Brinksmanship: In Zanesville by Jo Ann Beard
The telephone is on my side of the room, sitting on the dresser with its cord in a neat coil.
Muffled sound in the background, of cars, or of people talking.
Suddenly, I know it's him, Hector, standing at the pay phone next to--where? Maybe the Dairy Mart, while Galen is inside shoplifting. My heart starts pounding, with the strangeness of it all; nobody has every prank phone-called me before, and I don't know what to do.
I set the phone back in its cradle.
In the dresser mirror my face looks the same, but I feel something happening around me,some change as palpable as weather. Stuck in the mirror are mementos from my childhood--red and yellow ribbons from various underachievments, a brown corsage from grade school graduation...
It's a stark feeling. Like getting to the last page of a book and seeing "The End."
In Jo Ann Beard's best-selling In Zanesville: A Novel (Little, Brown, 2011) nothing and yet everything happens.
The first-person narrator (who goes essentially unnamed) and her long-time best friend Felicia, called Flea, finish off the summer between eighth grade and high school being the world's worst babysitters for the world's worst family with their house on fire, and slip into small-town summer limbo until John Deere High School opens.
Both of them are middling, Midwest girls, no sure thing for the popular crowd, not noticeable enough for the loser crowd, clinging to each other and their three friends from elementary school as they drop into the abyss that is adolescence. Our narrator thinks of herself as the sidekick to Flea, who is more daring and less conventional.
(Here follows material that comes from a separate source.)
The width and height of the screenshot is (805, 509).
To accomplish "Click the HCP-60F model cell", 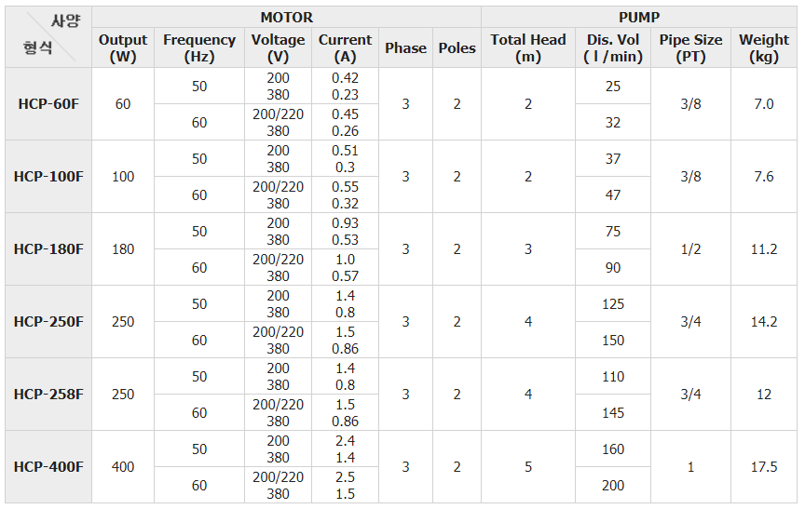I will click(x=48, y=104).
Her own family is a perpetual tragi-comedy, with a father who spends half his time half-drunk, yelling "I'll say this about that!" meaninglessly at her on-the-edge mom who chain smokes her way through countless cupcakes, mending, meatloaves, sarcastic asides, and shouting matches in the kitchen.
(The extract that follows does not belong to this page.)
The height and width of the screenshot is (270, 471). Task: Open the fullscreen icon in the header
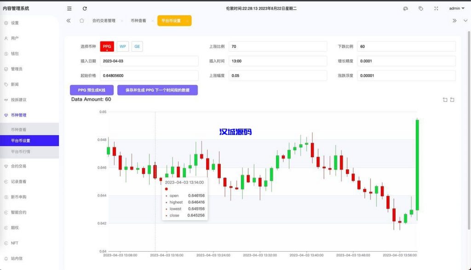click(436, 8)
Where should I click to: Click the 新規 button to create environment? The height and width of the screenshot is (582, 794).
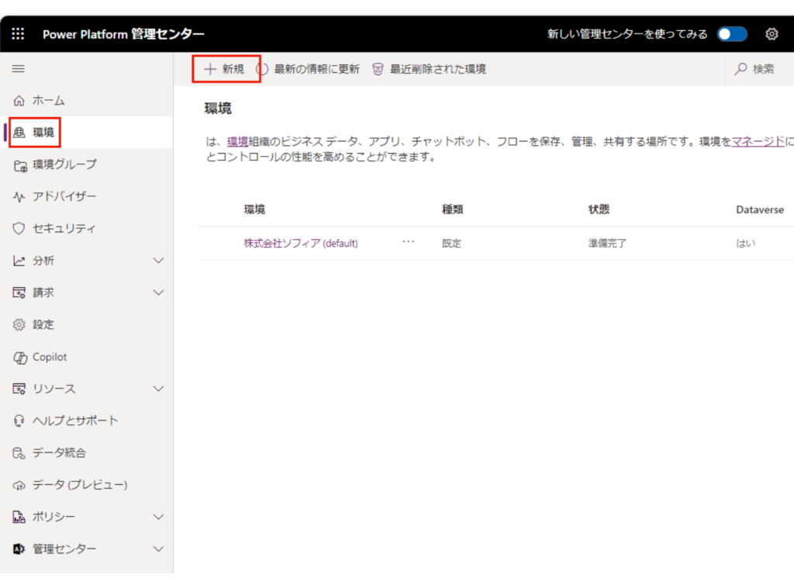point(225,69)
But out of all this miserable miasma, in a chance encounter in the girls' bathroom, our girl catches the attention of Patti the cheerleader, who inexplicably invites her to a sleepover. She inveigles an invitation for Flea, whom Patti grudgingly deems "kind of cute," and the two warily set forth to Patti's grandmother's palatial house, depending of each other to keep them from looking as out of place as they know they are among the otherwise all-cheerleader guests.
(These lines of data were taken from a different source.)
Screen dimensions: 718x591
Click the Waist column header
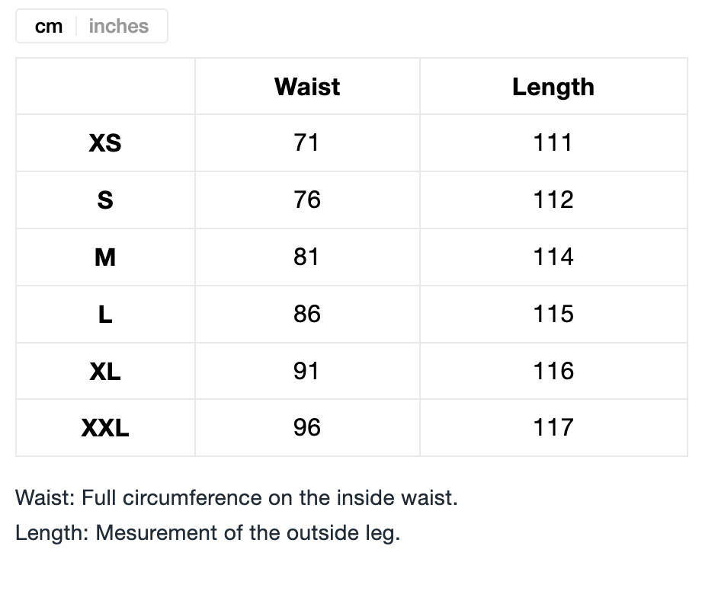coord(307,87)
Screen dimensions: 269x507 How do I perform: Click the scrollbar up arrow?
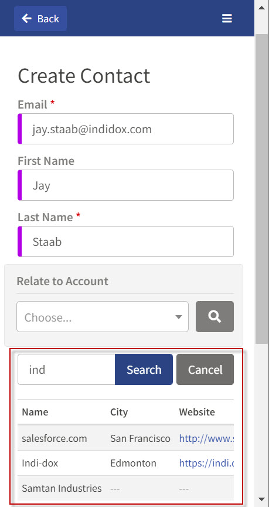[262, 7]
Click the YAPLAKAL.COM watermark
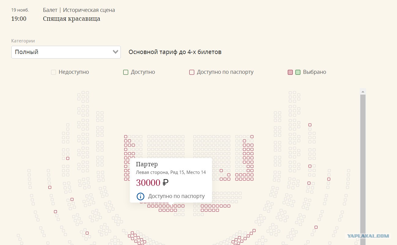Image resolution: width=397 pixels, height=245 pixels. click(x=368, y=236)
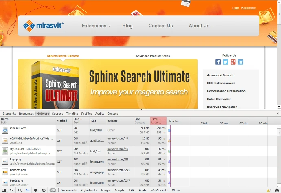Viewport: 281px width, 193px height.
Task: Open the Twitter social link icon
Action: 226,62
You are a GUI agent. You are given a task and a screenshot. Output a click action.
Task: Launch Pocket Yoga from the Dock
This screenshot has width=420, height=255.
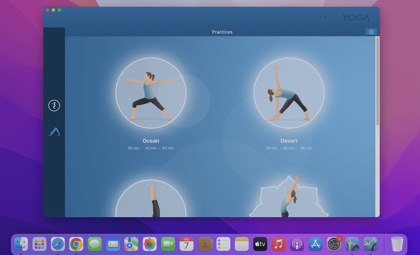[x=370, y=244]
And then comes the watershed moment. Patti herds everyone into a pre-arranged sneak-out to meet boys in the park--a bunch of boys whom our girl knows only by reputation. There are thirteen girls, but only twelve boys, and when Flea pairs off with one of the twelve, she is left alone, mortified, in the dark. Flea's betrayal is almost more painful than being the only one rejected, and she knows nothing will ever be quite the same between them.
And yet, life goes on. Just being on the fringes of the popular note-passing, flirting-with-guys crowd gets her noticed by some boys, and despite all that happens, she realizes that some significant rite de passage has occurred and she has moved on into a new life. School is still the same; her family hasn't changed; but something, a different set of possibilities, is out there, ahead of her.
Beard is a master at using the minutiae of daily life to to reveal character and move the plot in understated but lyrical precision. In one telling scene the narrator watches through the kitchen window a scene with the neighbor's hopeless, always angry dog which speaks volumes about her father's life--and perhaps her own.
Outside my father is putting on what be brought down from the attic--trout-fishing boots. As he flips the canvas suspenders over his shoulders and fastens them, he seems to be talking to Curly, who is listening warily from the end of his chain.
He's going to try to walk him. Forget the gun. This is suicide by dog.
Where my dad grew up nobody ever kept a dog chained.
He takes a step, and Curly attacks him at the ankles and calves. Amazingly, the boots withstand it, and after a moment, the dog retreats, hackles up. Attack and retreat. Then, at the next step, there's a lunge but no bite. Still talking, my dad slowly reaches down, unclips the heavy chain from around the tree, and winds it around his gloved hand.
It's like pulling a car, getting him out of the dirt circle. It's been twelve years since he's been beyond that two feet. My father drags him along, inch by inch.
Then Curly is out ahead, hauling a tall man in hip waders through a shrub and down a terrace. The man has a look on his face I've never seen before. He looks happy, leaning backward as the dog strains forward, into the world.
Jo Ann Beard's portrayal of adolescence in the 1970s is right on target, well rooted in the time, yet universal, with its beginning coming-of-age narrative, at times painfully poignant, at others deep-down funny, but always frank and real. One not to miss.